Stuart_Armstrong comments on Siren worlds and the perils of over-optimised search - Less Wrong

27 Post author: Stuart_Armstrong 07 April 2014 11:00AM

You are viewing a comment permalink. View the original post to see all comments and the full post content.

Comments (411)

You are viewing a single comment's thread. Show more comments above.

Comment author: Stuart_Armstrong 30 April 2014 04:55:07AM 0 points [-]

tell the AI not to take actions which the simulated brain thinks offend against liberty.

How? "tell", "the simulated brain thinks" "offend": defining those incredibly complicated concepts contains nearly the entirety of the problem.

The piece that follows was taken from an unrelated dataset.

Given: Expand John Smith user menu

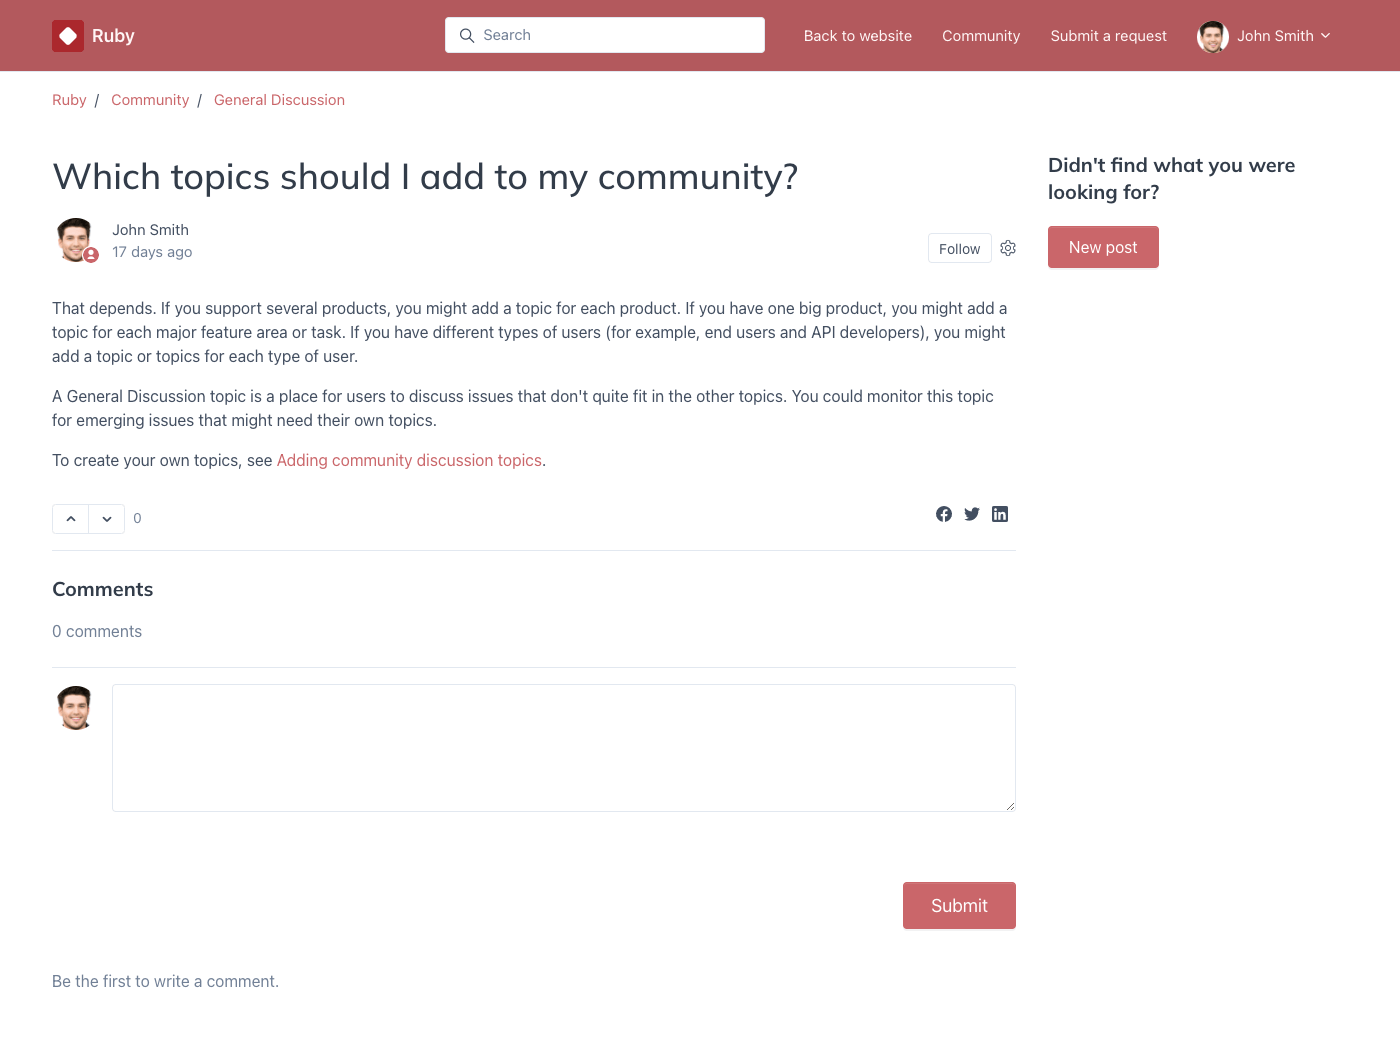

Comment author: PhilosophyTutor 30 April 2014 06:28:16AM 1 point [-]

I could be wrong but I believe that this argument relies on an inconsistent assumption, where we assume we have solved the problem of creating an infinitely powerful AI, but we have not solved the problem of operationally defining commonplace English words which hundreds of millions of people successfully understand in such a way that a computer can perform operations using them.

It seems to me that the strong AI problem is many orders of magnitude more difficult than the problem of rigorously defining terms like "liberty". I imagine that a relatively small part of the processing power of one human brain is all that is needed to perform operations on terms like "liberty" or "paternalism" and engage in meaningful use of them so it is a much, much smaller problem than the problem of creating even a single human-level AI, let alone a vastly superhuman AI.

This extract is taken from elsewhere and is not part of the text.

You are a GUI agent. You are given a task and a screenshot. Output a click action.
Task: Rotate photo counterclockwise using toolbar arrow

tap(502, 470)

If in our imaginary scenario we can't even define "liberty" in such a way that a computer can use the term, it doesn't seem very likely that we can build any kind of AI at all.

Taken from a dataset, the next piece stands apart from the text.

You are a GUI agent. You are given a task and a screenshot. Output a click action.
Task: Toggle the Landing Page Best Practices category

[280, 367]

Comment author: Stuart_Armstrong 30 April 2014 03:28:52PM *  0 points [-]

I could be wrong but I believe that this argument relies on an inconsistent assumption, where we assume we have solved the problem of creating an infinitely powerful AI, but we have not solved the problem of operationally defining commonplace English words which hundreds of millions of people successfully understand in such a way that a computer can perform operations using them.

Yes. Here's another brute force approach: upload a brain (without understanding it), run it very fast with simulated external memory, subject it to evolutionary pressure. All this can be done with little philosophical and conceptual understanding, and certainly without any understanding of something as complex as liberty.

Comment author: PhilosophyTutor 01 May 2014 12:16:47AM *  1 point [-]

If you can do that, then you can just find someone who you think understands what we mean by "liberty" (ideally someone with a reasonable familiarity with Kant, Mill, Dworkin and other relevant writers), upload their brain without understanding it, and ask the uploaded brain to judge the matter.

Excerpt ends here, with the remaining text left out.